Maria João Canadas, Miguel Leal, Filipa Soares, Ana Novais, Paulo Flores Ribeiro, Luisa Schmidt, Ana Delicado, Francisco Moreira, Rafaello Bergonse, Sandra Oliveira, Paulo Miguel Madeira, José Lima Santos

  • There is a broad consensus in the academic and policy communities over the need to shift the focus from fire suppression to fire prevention. To inform policies that effectively promote this shift, we distinguish between prevention actions aimed at more fire-resilient landscapes and those focused on the protection of people, i.e., wildfire mitigation and adaptation (WM&A), respectively.
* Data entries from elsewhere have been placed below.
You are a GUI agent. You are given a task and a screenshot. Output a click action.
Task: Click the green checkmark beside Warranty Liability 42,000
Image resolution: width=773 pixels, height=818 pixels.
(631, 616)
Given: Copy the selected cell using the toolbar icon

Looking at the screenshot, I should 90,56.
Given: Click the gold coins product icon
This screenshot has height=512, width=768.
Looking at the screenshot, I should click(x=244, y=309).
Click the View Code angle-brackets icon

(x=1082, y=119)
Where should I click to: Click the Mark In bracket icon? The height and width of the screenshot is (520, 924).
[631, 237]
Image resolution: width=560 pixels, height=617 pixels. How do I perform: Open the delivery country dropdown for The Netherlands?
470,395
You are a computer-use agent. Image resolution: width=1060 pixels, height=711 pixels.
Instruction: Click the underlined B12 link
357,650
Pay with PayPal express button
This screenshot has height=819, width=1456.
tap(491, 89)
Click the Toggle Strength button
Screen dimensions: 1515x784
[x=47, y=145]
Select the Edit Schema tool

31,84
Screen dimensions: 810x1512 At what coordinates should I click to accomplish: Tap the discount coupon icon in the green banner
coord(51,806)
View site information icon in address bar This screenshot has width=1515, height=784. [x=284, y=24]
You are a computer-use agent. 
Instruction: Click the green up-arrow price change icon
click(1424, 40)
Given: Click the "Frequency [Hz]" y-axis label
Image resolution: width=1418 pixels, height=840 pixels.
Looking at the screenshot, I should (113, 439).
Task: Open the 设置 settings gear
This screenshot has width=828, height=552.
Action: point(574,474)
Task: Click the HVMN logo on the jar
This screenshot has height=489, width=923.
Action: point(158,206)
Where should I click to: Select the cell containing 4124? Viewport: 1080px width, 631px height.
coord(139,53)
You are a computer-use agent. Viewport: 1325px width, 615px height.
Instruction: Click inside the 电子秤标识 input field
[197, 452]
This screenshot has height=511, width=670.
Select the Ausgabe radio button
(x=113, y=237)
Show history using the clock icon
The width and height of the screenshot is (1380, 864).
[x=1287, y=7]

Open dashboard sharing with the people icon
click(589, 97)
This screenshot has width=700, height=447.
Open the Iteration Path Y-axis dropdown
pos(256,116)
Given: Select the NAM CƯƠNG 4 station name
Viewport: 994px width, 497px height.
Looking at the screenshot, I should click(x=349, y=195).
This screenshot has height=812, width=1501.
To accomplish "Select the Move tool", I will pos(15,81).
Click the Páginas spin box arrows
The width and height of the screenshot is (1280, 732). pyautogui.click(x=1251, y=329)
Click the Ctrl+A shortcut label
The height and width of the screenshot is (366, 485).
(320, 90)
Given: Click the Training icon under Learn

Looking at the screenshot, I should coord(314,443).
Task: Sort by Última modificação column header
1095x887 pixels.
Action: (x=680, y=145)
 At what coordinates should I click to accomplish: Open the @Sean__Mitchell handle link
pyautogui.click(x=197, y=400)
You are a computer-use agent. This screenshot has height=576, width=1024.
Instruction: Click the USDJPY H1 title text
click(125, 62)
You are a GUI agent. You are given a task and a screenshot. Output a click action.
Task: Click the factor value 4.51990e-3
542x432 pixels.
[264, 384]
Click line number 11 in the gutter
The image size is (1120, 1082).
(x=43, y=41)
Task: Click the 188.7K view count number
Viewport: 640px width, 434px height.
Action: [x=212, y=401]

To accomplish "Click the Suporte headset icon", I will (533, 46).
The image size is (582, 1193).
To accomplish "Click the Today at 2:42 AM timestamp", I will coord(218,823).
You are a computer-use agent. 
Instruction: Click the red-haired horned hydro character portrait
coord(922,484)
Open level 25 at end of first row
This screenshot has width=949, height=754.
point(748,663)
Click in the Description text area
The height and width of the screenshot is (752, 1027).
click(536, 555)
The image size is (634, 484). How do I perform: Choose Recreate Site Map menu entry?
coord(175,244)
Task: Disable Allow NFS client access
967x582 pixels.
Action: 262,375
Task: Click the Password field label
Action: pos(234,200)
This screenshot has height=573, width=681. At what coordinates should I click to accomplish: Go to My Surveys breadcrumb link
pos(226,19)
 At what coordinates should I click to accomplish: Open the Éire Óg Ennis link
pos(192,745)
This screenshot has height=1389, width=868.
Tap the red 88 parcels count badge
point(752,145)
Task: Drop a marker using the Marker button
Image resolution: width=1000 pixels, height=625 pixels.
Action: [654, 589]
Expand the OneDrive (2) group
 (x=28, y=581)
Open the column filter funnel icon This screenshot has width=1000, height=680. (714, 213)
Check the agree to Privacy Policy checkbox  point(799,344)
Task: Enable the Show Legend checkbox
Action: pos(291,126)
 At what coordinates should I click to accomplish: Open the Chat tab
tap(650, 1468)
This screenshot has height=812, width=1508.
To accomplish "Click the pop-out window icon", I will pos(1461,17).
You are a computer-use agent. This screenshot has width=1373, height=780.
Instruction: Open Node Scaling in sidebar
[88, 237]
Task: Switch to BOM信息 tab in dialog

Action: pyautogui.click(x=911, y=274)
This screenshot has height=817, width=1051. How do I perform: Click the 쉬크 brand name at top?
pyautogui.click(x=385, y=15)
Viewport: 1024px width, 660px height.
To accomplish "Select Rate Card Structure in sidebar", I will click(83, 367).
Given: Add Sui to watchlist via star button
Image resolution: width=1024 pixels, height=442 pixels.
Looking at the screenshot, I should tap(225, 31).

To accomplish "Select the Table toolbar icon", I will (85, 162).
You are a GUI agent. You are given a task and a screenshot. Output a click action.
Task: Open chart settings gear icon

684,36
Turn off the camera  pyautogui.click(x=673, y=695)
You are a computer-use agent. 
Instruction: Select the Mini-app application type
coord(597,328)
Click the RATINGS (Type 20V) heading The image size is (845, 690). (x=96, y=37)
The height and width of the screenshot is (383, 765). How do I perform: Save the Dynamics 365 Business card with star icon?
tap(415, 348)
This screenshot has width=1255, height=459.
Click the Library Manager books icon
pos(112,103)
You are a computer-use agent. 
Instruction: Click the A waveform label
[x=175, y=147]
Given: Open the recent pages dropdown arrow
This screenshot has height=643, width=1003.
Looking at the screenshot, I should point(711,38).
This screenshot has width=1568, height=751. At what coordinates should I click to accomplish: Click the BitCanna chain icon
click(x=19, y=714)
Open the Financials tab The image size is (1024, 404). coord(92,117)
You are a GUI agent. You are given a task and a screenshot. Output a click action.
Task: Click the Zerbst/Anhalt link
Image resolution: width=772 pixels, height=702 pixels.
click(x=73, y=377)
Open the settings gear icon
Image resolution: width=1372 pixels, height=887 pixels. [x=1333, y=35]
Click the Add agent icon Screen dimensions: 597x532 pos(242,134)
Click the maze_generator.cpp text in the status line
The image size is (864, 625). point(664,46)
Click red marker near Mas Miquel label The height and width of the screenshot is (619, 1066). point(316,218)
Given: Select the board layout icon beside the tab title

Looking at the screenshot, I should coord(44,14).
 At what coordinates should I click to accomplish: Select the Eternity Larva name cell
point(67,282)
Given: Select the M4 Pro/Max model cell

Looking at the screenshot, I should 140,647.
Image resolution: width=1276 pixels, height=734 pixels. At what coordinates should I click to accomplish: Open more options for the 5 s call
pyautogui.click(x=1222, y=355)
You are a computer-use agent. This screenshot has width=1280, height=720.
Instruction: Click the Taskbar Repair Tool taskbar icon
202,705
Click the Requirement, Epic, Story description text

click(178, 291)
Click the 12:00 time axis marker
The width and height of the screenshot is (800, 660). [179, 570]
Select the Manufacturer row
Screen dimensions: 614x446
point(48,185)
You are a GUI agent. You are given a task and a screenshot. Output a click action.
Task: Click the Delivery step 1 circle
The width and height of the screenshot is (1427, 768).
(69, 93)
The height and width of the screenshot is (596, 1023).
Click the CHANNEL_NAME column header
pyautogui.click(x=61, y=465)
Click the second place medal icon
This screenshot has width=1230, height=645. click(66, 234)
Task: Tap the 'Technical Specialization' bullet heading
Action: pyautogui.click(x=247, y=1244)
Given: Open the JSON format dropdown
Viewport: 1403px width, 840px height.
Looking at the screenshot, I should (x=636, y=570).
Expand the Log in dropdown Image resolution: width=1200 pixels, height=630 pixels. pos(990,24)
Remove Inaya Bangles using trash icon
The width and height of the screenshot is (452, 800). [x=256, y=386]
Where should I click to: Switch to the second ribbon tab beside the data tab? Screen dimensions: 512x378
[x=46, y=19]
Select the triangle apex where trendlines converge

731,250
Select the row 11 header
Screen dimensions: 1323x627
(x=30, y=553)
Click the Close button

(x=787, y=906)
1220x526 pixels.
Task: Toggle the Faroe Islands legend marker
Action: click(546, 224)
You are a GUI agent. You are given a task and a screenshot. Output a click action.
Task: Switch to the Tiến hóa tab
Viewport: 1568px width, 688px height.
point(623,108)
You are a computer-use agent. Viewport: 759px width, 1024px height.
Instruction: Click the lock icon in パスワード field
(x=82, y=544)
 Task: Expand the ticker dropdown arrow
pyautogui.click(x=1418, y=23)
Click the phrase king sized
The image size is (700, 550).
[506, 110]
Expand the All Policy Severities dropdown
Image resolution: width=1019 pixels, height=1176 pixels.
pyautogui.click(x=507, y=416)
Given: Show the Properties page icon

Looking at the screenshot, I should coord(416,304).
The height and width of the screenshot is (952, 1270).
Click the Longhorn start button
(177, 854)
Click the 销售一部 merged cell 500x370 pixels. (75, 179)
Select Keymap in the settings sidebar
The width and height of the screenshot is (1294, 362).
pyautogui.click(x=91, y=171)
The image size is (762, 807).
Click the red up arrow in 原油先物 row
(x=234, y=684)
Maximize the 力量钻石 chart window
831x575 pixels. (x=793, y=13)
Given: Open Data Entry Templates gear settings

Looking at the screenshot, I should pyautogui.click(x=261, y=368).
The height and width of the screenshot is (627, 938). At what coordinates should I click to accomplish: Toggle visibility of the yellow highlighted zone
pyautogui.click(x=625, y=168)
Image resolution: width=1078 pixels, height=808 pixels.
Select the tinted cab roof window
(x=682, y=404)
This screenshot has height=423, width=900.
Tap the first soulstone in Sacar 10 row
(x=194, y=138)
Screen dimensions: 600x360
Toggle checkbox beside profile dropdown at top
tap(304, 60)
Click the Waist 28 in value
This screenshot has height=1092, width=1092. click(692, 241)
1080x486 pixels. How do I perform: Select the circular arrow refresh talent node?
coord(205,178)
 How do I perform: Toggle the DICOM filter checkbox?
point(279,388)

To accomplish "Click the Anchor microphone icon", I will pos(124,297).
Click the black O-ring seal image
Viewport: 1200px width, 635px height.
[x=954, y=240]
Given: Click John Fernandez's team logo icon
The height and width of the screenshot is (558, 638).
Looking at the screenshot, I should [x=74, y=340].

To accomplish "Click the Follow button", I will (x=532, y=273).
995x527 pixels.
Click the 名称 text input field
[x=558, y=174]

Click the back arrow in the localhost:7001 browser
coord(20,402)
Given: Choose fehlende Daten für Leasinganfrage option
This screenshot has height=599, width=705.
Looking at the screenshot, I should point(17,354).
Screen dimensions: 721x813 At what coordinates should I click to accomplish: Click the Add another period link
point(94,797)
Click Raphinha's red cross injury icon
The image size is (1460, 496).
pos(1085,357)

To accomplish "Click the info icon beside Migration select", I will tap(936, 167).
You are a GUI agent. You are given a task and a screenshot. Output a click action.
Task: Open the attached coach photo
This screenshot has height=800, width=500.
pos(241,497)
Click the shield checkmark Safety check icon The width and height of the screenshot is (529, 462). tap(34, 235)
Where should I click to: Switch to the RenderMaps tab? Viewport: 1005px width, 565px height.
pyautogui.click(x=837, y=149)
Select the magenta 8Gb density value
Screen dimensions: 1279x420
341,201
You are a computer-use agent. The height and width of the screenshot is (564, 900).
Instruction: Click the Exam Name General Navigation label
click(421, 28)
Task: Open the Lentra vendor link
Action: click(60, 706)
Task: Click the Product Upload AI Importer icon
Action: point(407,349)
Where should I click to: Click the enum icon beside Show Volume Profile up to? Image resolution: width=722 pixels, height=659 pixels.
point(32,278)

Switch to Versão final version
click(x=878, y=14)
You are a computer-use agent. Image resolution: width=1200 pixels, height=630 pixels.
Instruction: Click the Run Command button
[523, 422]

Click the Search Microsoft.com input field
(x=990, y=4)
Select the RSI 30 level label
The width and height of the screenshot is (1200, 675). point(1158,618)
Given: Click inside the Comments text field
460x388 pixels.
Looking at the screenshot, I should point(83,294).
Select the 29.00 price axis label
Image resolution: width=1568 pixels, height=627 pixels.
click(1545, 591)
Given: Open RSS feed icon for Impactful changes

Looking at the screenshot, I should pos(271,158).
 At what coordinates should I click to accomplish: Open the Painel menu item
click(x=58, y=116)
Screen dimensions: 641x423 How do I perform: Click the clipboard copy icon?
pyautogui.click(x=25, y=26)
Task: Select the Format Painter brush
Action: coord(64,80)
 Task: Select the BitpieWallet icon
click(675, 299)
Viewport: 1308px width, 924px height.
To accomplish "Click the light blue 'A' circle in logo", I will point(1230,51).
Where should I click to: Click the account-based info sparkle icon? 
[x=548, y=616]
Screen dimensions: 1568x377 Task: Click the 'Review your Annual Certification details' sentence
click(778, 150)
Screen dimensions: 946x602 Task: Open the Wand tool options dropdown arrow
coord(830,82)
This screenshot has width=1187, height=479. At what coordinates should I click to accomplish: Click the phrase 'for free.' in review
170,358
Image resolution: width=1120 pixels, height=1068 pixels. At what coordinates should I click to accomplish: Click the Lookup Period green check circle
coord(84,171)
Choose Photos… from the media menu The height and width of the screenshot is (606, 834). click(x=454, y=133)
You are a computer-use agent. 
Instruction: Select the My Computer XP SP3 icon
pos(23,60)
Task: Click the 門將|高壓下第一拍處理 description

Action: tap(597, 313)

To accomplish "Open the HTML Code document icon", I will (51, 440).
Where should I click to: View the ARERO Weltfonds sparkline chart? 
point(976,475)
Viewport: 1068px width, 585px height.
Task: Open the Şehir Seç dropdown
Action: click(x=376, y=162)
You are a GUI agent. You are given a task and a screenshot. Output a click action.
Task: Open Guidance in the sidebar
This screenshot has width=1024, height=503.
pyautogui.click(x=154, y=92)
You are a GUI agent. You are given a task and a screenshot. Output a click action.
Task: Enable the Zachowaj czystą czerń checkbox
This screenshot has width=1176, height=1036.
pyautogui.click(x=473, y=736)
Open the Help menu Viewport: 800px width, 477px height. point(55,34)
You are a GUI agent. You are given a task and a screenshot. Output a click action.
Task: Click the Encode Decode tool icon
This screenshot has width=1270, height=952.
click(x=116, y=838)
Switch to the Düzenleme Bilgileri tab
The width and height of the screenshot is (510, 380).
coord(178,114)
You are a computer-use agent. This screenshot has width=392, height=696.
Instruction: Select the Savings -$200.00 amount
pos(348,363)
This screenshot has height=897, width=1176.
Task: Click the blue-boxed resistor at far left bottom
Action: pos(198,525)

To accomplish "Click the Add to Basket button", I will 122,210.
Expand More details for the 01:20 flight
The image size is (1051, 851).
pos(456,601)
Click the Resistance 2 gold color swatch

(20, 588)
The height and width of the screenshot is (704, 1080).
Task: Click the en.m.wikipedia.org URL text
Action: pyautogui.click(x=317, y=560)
With the goal of discussing the usefulness of this distinction and identifying local factors and external resources that promote each of those preventive actions, we developed an analysis of collective WM&A actions across 116 parishes in a wildfire-prone region in Portugal, using primary and secondary data. Two principal component analyses were used to explore relationships between variables expressing collective WM&A actions. Random forest, a machine learning technique based on multiple decision trees, was used to model how those actions are related to local factors (land use/land cover, population, institutions) and access to policy funding for wildfire prevention. Our results showed that collective mitigation and adaptation responses to wildfire are locally independent, in coherence with their distinct goals, actors involved, and institutional and policy framing. Mitigation through owners’ collaboration proved to be strongly related to policy funding (notably that exclusively addressed at mitigation), local socioeconomic dynamism, and ownership structure, whereas adaptation responses are related with leadership by local governments. Considering these differences, the incipiency of adaptation actions, and the difficulties in expanding owner’s collaboratives beyond the most favourable local conditions, we conclude that mitigation and adaptation actions are currently supported by two distinct policy domains with unequal consolidation but equally underfunded.